Motegi (dpa) - Der spanische Motorrad-Star Marc Márquez hat sich vorzeitig seinen siebten WM-Titel in der MotoGP-Klasse gesichert. Der Weltmeister gewann den Grand Prix von Japan und ist bei drei ausstehenden Rennen in der Fahrerwertung nicht mehr einzuholen.

«Es war die bestmögliche Strecke, um das zu erreichen», meinte Márquez, der den Titelgewinn beim prestigeträchtigen Heimspiel seines Arbeitgebers feierte. Die versammelte Honda-Chefetage verfolgte das Erreichen des Meilensteins in Motegi live. Seit seinem MotoGP-Debüt in der Saison 2013 gewann Márquez außer 2015 stets die Fahrerwertung.

WM-Rivale Andrea Dovizioso aus Italien stürzte kurz vor Rennende und brachte sich damit um die Chance, die Titelentscheidung zu vertagen. Der Brite Cal Crutchlow und der Spanier Alex Rins fuhren auf die weiteren Podiumsplätze. Der Italiener Valentino Rossi wurde Vierter.

In der Moto2-Klasse holte sich der Italiener Francesco Bagnaia nach der Disqualifikation von Fabio Quartararo aus Frankreich den Sieg und baute seine Führung in der Meisterschaft aus. Bei Quartararo war nach dem Rennen ein zu niedriger Reifendruck festgestellt worden. Marcel Schrötter startete von Position vier in das 16. Rennen der Saison, verlor jedoch bereits in der Startphase viele Positionen und kam als Zehnter ins Ziel. In der WM-Wertung behauptete der Bayer aber Rang sieben.

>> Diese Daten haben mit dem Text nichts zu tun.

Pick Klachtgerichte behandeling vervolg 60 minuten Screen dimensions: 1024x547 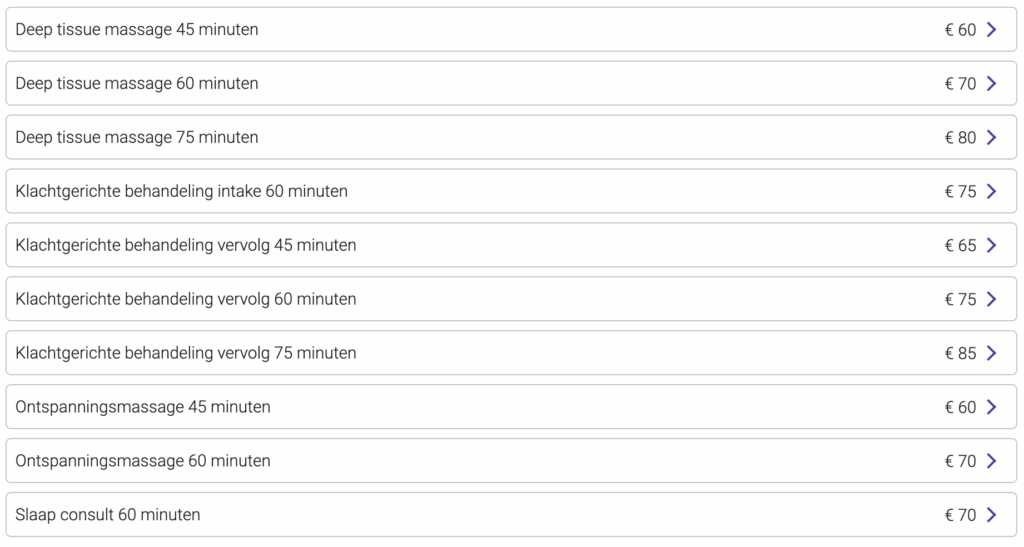point(186,300)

Beim Moto3-Lauf holte der Italiener Marco Bezzecchi den Sieg. Der Pilot des sächsischen PrüstelGP-Teams kam durch den Erfolg bis auf einen Punkt an den WM-Führenden Jorge Martin aus Spanien heran. Lorenzo Dalla Porta aus Italien und Darryn Binder aus Südafrika überquerten die Ziellinie als Zweite und Dritte. Das Podiums-Trio war nach dem knapp 40-minütigen Rennen durch lediglich 0,042 Sekunden voneinander getrennt. Philipp Öttl verpasste als 16. die Punkteränge und rutschte in der Meisterschaft auf die 14. Position zurück.